Dataset entries
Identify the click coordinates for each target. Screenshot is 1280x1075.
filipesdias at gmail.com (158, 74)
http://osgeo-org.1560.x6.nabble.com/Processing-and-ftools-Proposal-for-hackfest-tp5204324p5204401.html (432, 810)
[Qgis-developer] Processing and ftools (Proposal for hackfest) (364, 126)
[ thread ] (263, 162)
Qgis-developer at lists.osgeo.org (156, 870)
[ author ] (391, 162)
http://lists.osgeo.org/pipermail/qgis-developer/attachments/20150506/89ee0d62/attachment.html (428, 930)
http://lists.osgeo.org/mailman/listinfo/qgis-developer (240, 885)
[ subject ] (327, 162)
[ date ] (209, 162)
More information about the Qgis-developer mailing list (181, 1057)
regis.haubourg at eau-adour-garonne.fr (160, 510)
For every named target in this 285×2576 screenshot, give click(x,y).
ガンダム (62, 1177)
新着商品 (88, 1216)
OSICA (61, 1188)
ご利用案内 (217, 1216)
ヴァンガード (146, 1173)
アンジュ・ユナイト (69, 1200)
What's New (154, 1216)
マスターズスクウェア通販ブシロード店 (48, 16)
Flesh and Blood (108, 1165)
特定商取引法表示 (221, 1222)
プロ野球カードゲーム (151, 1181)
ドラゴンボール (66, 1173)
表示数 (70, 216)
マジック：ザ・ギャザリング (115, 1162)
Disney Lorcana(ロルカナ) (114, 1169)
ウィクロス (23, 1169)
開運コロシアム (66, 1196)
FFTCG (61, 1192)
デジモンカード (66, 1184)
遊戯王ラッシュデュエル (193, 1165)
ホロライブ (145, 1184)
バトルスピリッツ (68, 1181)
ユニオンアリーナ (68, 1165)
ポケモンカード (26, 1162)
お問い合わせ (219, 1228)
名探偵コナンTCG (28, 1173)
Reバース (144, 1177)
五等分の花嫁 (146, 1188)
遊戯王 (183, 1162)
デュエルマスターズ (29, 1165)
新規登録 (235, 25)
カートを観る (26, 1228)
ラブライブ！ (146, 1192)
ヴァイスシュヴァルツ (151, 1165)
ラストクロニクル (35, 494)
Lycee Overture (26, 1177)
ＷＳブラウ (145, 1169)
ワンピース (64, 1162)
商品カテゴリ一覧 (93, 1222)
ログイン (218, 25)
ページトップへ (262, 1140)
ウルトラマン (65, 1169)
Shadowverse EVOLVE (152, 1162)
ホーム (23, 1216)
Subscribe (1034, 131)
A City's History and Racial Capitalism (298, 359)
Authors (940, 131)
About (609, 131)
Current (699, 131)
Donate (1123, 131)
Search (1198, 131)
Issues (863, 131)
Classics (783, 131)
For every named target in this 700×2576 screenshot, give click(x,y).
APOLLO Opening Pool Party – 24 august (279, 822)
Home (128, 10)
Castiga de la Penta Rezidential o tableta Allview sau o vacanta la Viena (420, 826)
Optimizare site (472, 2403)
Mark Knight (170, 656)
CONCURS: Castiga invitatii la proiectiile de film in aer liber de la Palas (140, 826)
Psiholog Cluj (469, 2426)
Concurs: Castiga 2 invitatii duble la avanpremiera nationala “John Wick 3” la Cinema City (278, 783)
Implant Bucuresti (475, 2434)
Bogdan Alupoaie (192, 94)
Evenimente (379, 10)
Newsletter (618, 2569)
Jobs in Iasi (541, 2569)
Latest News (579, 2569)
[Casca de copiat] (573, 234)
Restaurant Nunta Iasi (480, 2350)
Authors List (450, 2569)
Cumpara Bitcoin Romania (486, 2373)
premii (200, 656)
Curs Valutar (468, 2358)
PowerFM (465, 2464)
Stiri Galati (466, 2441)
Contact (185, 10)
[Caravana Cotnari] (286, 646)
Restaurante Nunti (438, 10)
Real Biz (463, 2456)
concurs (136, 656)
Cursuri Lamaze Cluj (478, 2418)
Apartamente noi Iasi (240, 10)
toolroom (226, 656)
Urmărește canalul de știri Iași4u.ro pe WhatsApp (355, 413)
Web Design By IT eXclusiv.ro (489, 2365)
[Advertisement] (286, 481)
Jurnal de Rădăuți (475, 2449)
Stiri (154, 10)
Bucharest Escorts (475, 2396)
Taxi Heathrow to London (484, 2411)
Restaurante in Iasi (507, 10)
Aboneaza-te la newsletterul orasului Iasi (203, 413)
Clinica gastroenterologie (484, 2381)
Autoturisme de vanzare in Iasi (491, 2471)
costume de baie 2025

### Problem to solve
May I have exactly the lines from the one containing "Restaurante in Iasi (507, 10)" through the last line of the data, both included?

### Response
Restaurante in Iasi (507, 10)
Aboneaza-te la newsletterul orasului Iasi (203, 413)
Clinica gastroenterologie (484, 2381)
Autoturisme de vanzare in Iasi (491, 2471)
costume de baie 2025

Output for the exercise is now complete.